Even plain rebar is outstanding for pegging log construction corners. 

Of course folks who use 2 sided logs and dovetails don't need to peg the corners and can chink with silicone calking or rubber weather stripping laid between the logs. 

Other than that I've used rebar to make ground anchor stakes and inexpensive firewood racks for folk who like how rebar looks. Mother and Father for example, no hand forged stuff for them, nosiree! It wasn't till I was talking to my Uncle Fred after Dad's passing I found out why he was so against learning or doing any blacksmithing. Seems that during the great depression he was too young and small to get a "real" job so he sharpened plow shears on a 50 lb. Little Giant for a nickle a day.
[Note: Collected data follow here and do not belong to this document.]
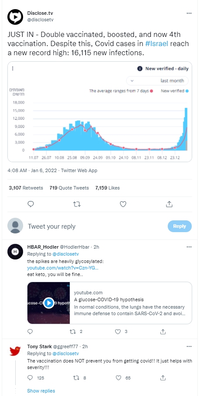Like the main tweet with the heart icon
Image resolution: width=200 pixels, height=396 pixels.
point(123,204)
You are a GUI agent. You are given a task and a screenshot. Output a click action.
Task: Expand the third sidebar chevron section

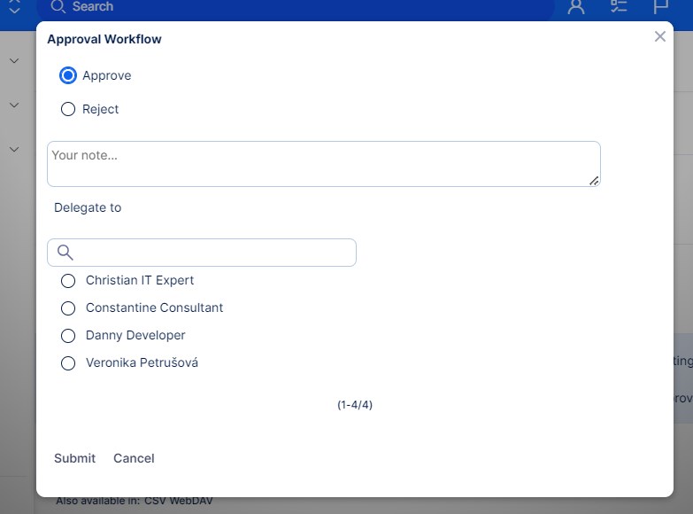pos(14,149)
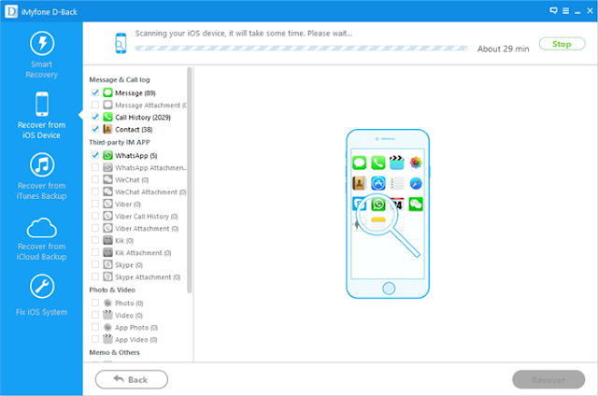The width and height of the screenshot is (598, 396).
Task: Select the Photo (0) list item
Action: (129, 303)
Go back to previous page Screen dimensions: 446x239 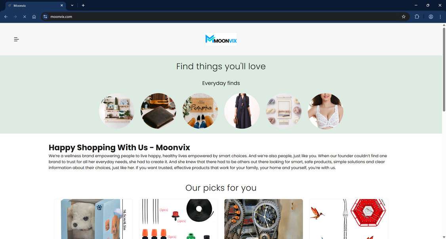point(6,17)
By time he'd worked up to making a whole $0.50/day he found a better job and moved on 

They only had a couple of my forged pieces in the house mostly because Mother insisted but forgings brought back too many bad memories for Dad. 

Anyway, that's why we bent rebar into two rings about 4' in diameter and welded a couple cross pieces on the bottoms to connect and act as feet, the tops were welded together. It was in their house in E. Wenatchee when he passed away even though they'd never built a fire in the fire place, it held wood next to it and he bragged about it being made by his son.

Funny what has meaning to folk and why isn't it?

Frosty The Lucky.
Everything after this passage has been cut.